§ Data provided:
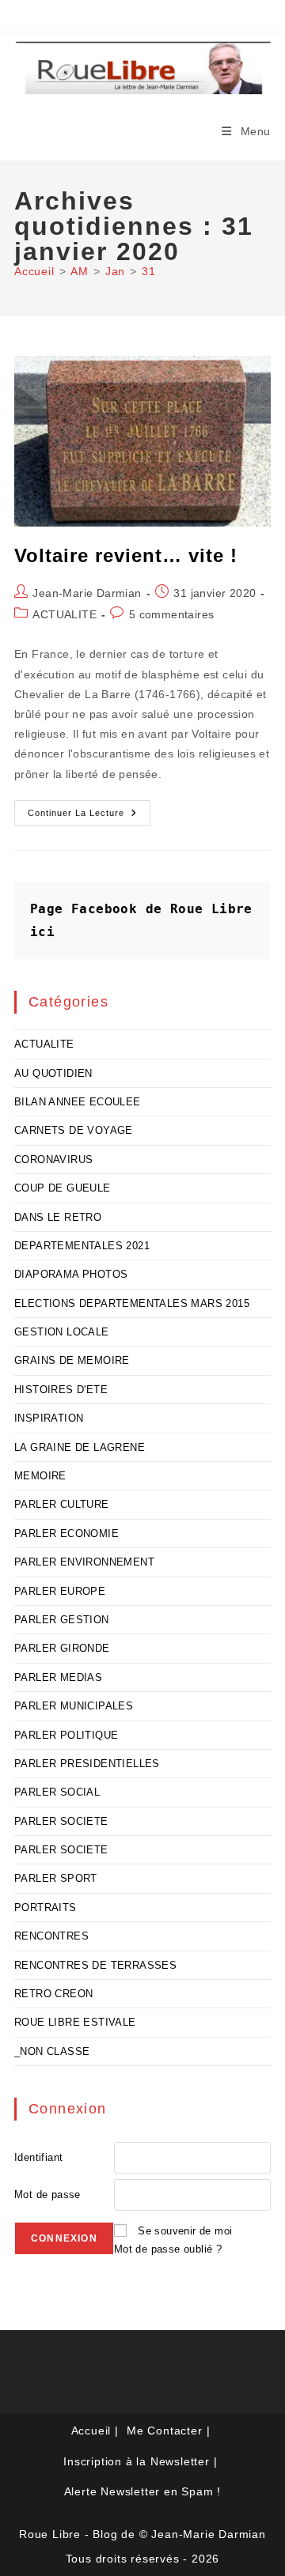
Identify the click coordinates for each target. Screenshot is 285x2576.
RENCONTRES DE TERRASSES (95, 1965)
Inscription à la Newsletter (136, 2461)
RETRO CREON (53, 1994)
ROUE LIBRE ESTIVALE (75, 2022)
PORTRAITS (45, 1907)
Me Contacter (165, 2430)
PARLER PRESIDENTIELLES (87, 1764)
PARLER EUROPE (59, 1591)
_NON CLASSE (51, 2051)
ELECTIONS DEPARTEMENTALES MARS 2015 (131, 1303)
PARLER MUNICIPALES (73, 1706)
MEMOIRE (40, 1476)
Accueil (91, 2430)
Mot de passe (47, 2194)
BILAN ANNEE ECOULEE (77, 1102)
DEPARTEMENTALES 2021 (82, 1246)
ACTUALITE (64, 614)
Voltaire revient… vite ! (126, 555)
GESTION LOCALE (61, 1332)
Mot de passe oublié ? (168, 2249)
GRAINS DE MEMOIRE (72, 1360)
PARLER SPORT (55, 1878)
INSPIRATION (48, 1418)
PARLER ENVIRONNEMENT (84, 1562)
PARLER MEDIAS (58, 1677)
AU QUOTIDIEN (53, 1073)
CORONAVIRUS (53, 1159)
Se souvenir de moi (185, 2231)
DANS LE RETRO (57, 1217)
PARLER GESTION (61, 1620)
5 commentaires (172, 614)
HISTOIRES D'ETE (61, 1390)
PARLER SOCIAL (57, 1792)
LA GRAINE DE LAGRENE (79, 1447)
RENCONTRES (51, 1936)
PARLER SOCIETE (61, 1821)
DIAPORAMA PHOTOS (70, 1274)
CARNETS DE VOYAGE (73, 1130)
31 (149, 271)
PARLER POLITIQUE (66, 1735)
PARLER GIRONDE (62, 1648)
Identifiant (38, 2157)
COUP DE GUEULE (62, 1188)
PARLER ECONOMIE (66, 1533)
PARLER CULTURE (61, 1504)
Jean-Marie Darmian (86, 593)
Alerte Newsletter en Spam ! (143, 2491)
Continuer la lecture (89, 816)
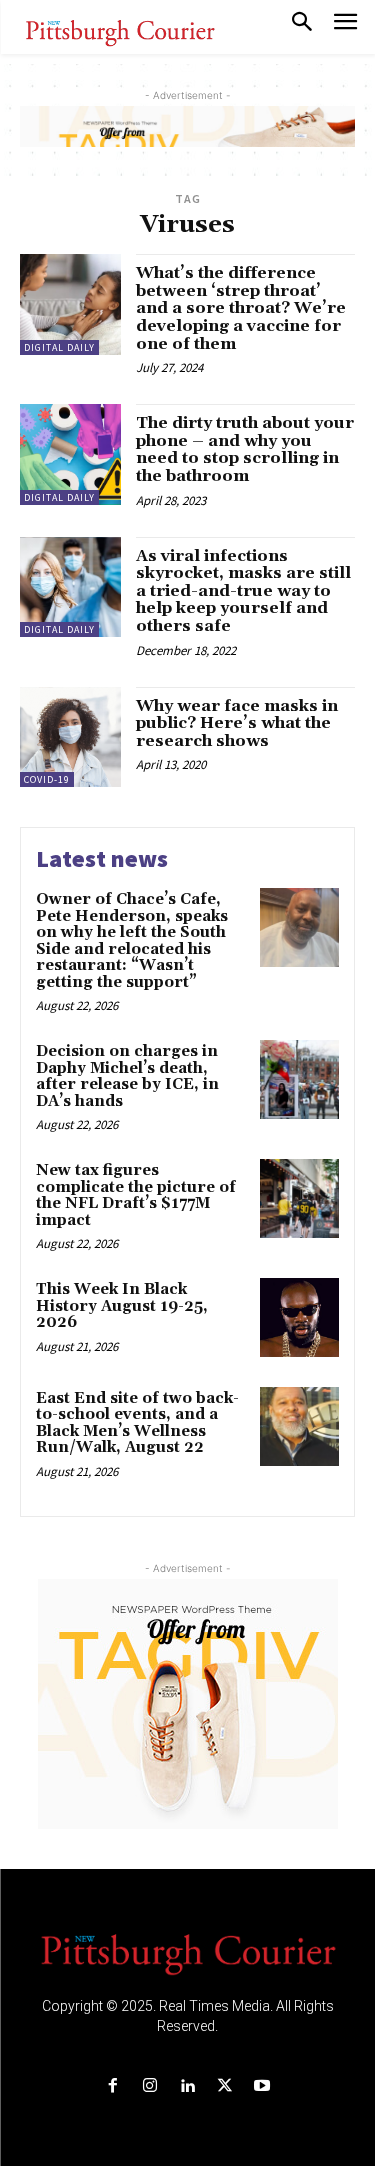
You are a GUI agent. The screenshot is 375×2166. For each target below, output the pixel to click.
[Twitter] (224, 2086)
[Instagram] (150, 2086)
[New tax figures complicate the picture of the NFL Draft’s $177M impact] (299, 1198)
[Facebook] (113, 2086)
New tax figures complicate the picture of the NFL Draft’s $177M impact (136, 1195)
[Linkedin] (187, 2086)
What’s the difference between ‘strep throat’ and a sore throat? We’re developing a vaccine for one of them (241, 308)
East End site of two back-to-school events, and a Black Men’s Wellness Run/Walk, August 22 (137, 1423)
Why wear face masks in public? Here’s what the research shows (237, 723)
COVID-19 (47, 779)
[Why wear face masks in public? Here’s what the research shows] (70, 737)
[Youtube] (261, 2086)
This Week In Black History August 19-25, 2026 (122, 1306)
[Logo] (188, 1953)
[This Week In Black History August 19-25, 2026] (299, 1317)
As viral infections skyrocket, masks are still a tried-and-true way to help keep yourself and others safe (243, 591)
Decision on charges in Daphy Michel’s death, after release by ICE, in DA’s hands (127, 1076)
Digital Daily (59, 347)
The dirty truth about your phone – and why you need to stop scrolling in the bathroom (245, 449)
...
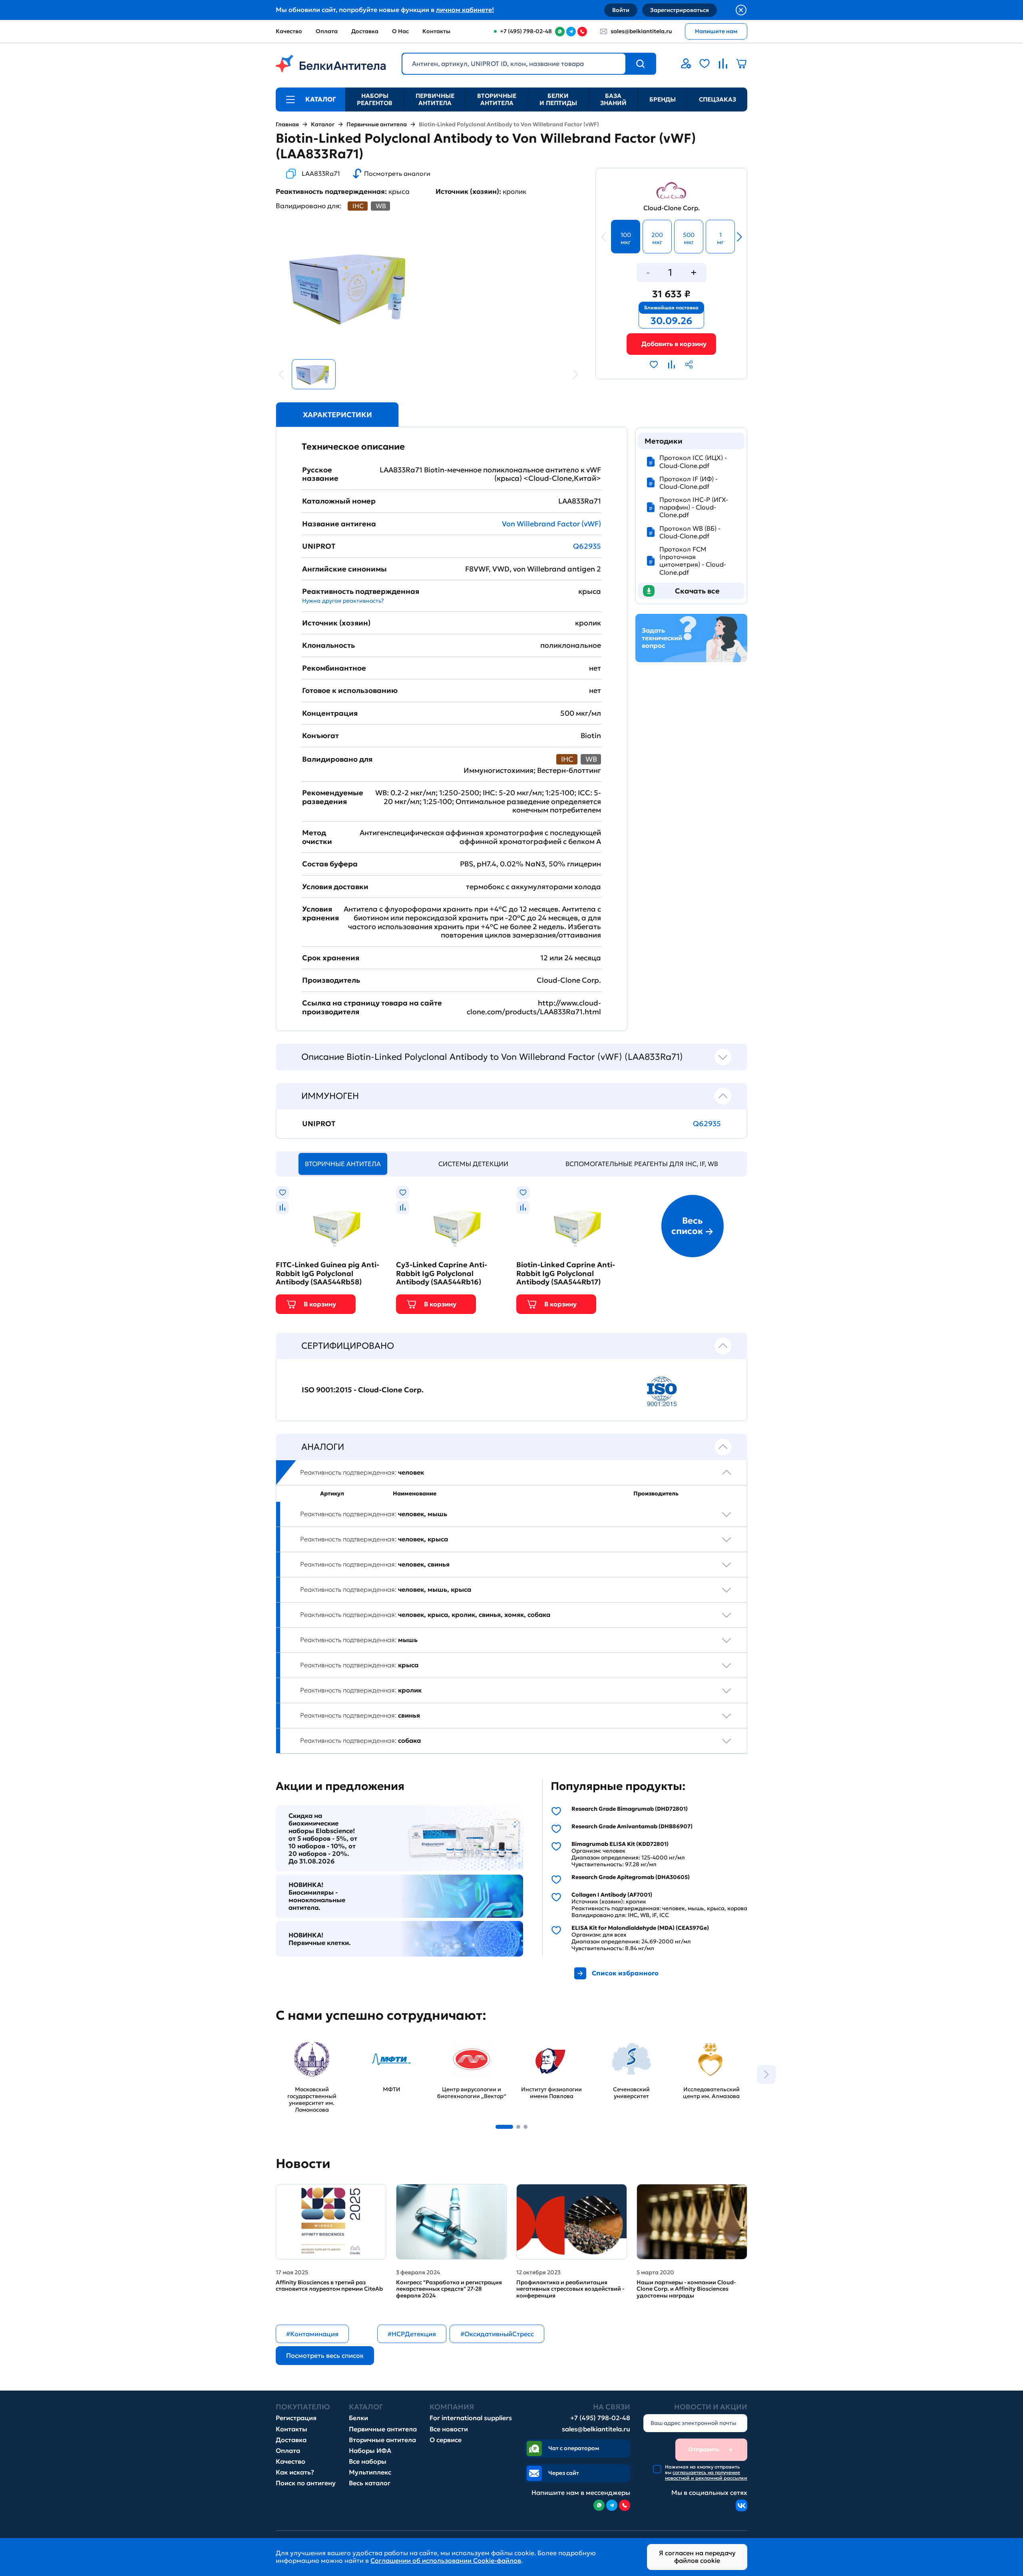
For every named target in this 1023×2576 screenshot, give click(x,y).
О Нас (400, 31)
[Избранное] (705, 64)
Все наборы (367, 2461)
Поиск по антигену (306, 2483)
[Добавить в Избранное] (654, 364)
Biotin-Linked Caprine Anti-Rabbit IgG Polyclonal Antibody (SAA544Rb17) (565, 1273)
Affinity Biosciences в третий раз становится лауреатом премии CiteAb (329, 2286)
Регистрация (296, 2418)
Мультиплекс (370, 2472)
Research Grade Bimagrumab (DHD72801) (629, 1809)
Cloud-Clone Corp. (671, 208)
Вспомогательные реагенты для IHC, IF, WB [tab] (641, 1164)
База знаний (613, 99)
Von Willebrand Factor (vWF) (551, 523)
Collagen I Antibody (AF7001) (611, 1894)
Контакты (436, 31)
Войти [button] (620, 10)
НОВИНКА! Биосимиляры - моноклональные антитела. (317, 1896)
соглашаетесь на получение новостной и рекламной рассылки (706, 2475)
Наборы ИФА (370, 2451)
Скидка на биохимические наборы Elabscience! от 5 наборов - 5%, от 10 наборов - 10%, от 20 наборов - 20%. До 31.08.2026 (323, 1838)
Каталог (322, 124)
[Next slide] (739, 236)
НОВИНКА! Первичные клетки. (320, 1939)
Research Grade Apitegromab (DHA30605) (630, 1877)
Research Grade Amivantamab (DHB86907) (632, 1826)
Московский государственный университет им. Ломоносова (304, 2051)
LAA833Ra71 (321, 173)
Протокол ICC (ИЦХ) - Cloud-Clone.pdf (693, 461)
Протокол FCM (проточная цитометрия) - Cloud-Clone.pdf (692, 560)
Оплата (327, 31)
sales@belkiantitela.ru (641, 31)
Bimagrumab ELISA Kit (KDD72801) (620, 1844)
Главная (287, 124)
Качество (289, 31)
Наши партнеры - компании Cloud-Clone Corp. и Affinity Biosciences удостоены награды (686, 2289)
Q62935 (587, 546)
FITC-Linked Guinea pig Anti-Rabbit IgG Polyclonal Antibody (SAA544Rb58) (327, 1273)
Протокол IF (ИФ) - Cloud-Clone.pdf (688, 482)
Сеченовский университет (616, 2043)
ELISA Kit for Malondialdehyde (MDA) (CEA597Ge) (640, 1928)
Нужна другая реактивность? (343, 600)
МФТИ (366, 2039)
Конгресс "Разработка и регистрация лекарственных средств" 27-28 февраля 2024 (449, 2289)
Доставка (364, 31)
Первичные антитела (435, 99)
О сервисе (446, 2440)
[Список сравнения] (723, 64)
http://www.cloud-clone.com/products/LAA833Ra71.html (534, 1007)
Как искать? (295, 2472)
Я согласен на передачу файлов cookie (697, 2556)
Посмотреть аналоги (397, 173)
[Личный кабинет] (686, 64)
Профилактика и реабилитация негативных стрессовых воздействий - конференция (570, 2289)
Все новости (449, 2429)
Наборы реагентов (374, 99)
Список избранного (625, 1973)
...
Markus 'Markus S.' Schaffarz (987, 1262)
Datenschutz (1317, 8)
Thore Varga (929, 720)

§ Work request: From the entries above, print the lines beginning at the one with "Markus 'Markus S.' Schaffarz (987, 1262)" and stopping after the one with "Thore Varga (929, 720)", exactly as written and with nothing else.

§ Written answer:
Markus 'Markus S.' Schaffarz (987, 1262)
Datenschutz (1317, 8)
Thore Varga (929, 720)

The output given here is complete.